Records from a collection

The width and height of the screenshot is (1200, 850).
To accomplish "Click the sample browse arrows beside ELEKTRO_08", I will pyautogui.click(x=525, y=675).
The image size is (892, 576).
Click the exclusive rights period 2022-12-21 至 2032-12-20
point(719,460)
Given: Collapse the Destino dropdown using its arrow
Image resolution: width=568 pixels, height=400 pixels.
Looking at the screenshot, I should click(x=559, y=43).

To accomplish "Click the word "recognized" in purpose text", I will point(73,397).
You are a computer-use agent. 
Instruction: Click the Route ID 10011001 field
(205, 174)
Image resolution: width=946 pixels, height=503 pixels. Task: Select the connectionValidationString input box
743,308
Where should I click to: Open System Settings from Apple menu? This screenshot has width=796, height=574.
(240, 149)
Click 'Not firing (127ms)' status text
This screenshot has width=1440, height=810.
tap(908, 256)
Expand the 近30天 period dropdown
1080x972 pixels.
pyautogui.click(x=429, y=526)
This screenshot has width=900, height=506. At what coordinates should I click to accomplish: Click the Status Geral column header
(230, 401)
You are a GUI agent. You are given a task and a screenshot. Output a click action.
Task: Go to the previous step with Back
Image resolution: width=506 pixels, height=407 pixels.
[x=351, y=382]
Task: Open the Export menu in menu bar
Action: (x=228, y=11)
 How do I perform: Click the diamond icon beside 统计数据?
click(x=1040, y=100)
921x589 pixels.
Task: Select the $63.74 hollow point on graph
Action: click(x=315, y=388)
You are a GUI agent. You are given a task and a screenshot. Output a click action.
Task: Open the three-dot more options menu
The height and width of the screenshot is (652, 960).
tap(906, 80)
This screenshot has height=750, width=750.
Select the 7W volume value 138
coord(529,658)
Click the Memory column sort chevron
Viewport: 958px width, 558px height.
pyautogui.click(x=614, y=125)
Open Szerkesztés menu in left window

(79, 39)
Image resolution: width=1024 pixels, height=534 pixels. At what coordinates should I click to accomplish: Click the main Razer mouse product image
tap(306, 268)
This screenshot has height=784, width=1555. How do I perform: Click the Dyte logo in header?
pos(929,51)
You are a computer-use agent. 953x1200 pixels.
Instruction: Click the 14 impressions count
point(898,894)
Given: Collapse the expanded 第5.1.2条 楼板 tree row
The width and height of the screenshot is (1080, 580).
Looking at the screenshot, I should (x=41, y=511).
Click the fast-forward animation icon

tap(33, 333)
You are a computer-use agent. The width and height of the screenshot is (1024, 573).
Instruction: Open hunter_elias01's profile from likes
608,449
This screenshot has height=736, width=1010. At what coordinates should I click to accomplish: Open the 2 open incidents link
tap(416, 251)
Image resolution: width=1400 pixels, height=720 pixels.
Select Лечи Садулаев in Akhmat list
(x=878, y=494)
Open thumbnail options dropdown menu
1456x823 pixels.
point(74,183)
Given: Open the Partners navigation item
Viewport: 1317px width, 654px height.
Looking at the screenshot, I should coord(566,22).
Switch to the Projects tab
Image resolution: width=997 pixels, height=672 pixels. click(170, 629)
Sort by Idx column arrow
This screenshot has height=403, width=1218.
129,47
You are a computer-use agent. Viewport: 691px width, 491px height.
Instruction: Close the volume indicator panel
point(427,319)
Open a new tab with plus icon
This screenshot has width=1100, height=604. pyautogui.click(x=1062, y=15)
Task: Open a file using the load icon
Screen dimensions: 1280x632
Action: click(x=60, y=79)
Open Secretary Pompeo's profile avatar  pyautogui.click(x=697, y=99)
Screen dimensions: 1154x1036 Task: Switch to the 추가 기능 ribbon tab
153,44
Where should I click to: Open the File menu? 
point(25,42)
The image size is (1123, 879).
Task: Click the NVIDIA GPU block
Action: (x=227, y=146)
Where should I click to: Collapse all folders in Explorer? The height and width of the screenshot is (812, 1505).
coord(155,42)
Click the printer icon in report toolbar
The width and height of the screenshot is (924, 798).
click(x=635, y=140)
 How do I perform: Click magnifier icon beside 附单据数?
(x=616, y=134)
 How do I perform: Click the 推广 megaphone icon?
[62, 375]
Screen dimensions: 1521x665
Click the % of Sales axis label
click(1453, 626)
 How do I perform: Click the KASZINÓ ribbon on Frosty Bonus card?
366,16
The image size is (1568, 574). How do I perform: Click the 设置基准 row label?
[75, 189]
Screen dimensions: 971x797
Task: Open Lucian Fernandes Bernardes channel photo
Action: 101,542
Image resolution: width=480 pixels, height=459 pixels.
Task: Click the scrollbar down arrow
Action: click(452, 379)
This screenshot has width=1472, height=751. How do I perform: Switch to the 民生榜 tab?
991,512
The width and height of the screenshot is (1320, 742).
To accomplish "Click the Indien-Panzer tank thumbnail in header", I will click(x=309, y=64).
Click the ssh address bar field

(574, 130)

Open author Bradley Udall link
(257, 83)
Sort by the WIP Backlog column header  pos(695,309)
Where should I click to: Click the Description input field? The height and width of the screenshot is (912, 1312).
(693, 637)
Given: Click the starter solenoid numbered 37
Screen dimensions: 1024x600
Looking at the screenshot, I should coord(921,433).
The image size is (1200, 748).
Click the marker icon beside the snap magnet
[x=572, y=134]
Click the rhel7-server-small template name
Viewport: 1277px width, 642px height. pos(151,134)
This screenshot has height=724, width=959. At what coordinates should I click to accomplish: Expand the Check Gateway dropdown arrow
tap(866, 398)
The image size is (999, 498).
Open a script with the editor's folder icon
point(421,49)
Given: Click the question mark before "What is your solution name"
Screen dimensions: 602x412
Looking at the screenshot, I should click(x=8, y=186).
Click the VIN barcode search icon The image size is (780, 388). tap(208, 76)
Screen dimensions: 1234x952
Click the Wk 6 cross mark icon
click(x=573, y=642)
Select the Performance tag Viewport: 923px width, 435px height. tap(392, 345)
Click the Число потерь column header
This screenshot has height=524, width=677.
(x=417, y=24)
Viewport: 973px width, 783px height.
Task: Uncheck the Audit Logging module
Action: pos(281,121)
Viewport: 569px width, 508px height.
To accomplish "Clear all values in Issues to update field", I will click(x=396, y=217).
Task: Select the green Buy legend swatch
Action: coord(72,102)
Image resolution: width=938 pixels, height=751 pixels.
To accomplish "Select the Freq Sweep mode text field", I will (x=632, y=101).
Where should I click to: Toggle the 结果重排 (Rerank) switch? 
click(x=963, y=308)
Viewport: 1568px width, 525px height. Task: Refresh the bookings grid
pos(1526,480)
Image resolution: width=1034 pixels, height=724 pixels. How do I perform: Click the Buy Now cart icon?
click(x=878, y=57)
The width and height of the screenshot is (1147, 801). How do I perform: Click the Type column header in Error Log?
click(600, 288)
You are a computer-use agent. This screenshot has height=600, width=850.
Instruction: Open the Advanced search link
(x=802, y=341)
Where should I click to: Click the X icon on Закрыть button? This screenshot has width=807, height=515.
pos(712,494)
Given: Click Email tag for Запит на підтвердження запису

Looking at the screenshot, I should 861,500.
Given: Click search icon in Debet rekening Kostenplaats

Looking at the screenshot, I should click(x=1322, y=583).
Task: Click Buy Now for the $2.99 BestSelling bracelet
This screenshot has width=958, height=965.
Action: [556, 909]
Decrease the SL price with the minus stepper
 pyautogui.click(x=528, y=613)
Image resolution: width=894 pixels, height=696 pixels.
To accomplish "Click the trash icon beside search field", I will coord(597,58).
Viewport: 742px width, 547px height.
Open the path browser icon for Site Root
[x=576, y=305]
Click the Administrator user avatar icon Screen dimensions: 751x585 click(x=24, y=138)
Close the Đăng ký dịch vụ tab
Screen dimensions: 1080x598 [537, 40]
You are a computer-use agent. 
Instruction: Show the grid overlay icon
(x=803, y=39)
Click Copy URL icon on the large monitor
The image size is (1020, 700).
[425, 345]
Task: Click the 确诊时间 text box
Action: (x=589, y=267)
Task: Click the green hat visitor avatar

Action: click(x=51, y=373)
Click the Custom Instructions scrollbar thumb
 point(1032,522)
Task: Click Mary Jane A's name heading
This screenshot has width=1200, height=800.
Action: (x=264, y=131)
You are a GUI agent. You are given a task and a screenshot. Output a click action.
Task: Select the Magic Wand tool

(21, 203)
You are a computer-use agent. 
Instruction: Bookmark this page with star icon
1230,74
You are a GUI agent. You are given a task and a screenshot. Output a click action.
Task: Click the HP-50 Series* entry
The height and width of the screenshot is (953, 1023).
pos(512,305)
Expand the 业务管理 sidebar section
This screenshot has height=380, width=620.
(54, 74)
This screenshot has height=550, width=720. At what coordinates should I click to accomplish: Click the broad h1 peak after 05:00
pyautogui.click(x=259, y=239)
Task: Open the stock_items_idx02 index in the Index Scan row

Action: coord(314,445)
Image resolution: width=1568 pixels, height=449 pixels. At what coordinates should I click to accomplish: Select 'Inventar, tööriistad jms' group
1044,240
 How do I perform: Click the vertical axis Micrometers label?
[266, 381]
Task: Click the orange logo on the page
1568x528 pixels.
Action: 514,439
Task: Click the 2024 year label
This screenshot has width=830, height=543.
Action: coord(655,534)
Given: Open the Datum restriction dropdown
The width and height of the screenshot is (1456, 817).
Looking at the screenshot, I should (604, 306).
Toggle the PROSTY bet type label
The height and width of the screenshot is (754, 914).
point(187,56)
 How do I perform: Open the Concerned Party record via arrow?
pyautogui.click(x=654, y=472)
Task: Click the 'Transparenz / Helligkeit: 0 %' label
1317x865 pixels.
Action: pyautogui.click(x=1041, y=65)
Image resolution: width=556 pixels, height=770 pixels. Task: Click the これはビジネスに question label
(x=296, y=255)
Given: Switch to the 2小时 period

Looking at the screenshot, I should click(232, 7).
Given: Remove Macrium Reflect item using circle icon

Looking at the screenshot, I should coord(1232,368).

▶ **Exercise**
Please return exactly the lines from the opening line of the data above through the line with "Given: Collapse the Destino", both included and nothing else.

▶ **Written answer**
The width and height of the screenshot is (1200, 850).
To accomplish "Click the sample browse arrows beside ELEKTRO_08", I will pyautogui.click(x=525, y=675).
The image size is (892, 576).
Click the exclusive rights period 2022-12-21 至 2032-12-20
point(719,460)
Given: Collapse the Destino dropdown using its arrow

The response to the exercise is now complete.